▶ _THE PROBLEM_: Change "housing bubble" to "property bubble" everywhere in the commentary on Joe Hockey's house price claim, and give the passage between "What he’s referring" and "some reader mail.", inclusive.

▶ _SELECTION_:
Hockey: Rising Australian House Prices Are More Affordable

The government has changed. The nincompoopery continues unabated. And nobody can beat Treasurer Joe Hockey’s truly surreal claim that higher Australian house prices make property more affordable:

Rising house prices in Australia help to make some of the more marginal new housing developments affordable, realistic and deliverable.

We’re speechless. But there is some sort of absurd logic in there somewhere.

What he’s referring to is that the supply of Australian housing should rise as prices do. He’s worried about affordability for developers, not buyers. That’s fair enough…if you want to ignore the other half of the supply and demand equation.

Perhaps that’s why Hockey also said, ‘A lot of commentators, particularly [in the US], don’t understand the Australian housing market. Australia is a long way from a housing bubble.‘You see, in Australia, when it comes to a housing bubble, we only worry about supply. Without a housing construction boom, there can’t be a bubble, can there?

Actually, it’s restrictions on supply that are important to triggering the creation of a Australian housing bubble. And it’s government that’s restricting supply. More on that below, including some reader mail.

But what about the buyers? Do higher prices make things more affordable for them too? Conventional wisdom from the property sector is clear; yes, it does. Maybe Hockey isn’t completely delusional (don’t worry we’ll show you that he is). If you’re confused as to how higher prices can make things more affordable, you haven’t been reading enough property blogs. We’ll let you in on the secret of the Australian real estate sector:

If the price of your house goes up, you can borrow more against it and buy another house. Then, when that house price goes up, you can borrow more against it and buy another house. And that is why rising house prices make houses more affordable.

It’s also the reason why housing booms are so epic. Or should we call them bubbles? They are self-sustaining speculative frenzies.

There are two problems with this. One is the debt the buyers are accumulating and the second is first home buyers. Remember, the US house price bubble was a sub-prime mortgage crisis first. Debt triggered the housing bubble to pop.

As for the first home buyers (FHBs), well, there aren’t many new ones. After all, you can only afford to buy property if you’ve been owing property that’s been going up in price, and are willing to borrow against that equity.

So the younger generation is being called ‘generation rent’. Your editor is a proud member. In fact, we’re also a temporary boomerang child as well. Our flat in Melbourne is overrun by pollen this time of year, so we decided to sit hayfever season out for a few months and visit family in Queensland. Yay, living with family…think of it as market research on what our generation has to put up with in a property bubble world.

Enough anecdotal evidence, here are some figures from the MacroBusiness blog. First home buyers are making up less and less of the demand curve for Australian housing:

click to enlarge

It’s largely down to a surge in investors rather than a drop in FHBs (see next chart below). Incidentally, that gigantic blip in FHBs around 2008 was Kevin Rudd’s FHB grant. Many of the poor suckers will have lost a lot of money on the value of their house over the last few years. They’re learning the hard way what you get for being in league with the government. Unfortunately, buying a house is a high stakes game.

▶ _SOURCE EXCERPT_:
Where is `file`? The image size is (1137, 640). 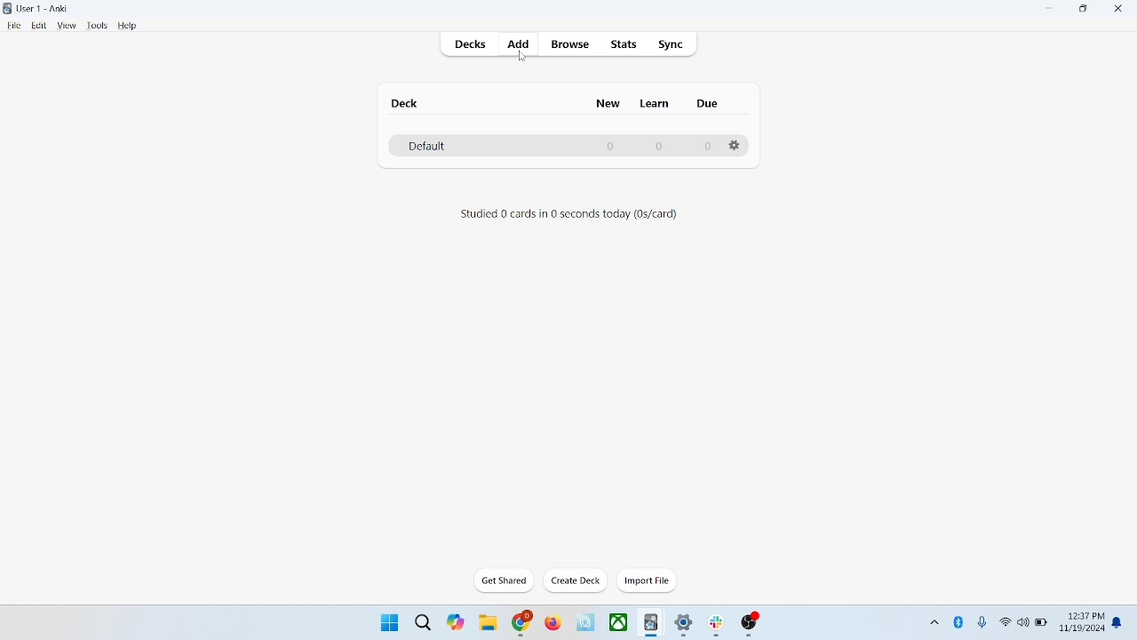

▶ _TASK ANSWER_:
What he’s referring to is that the supply of Australian housing should rise as prices do. He’s worried about affordability for developers, not buyers. That’s fair enough…if you want to ignore the other half of the supply and demand equation.

Perhaps that’s why Hockey also said, ‘A lot of commentators, particularly [in the US], don’t understand the Australian housing market. Australia is a long way from a property bubble.‘You see, in Australia, when it comes to a property bubble, we only worry about supply. Without a housing construction boom, there can’t be a bubble, can there?

Actually, it’s restrictions on supply that are important to triggering the creation of a Australian property bubble. And it’s government that’s restricting supply. More on that below, including some reader mail.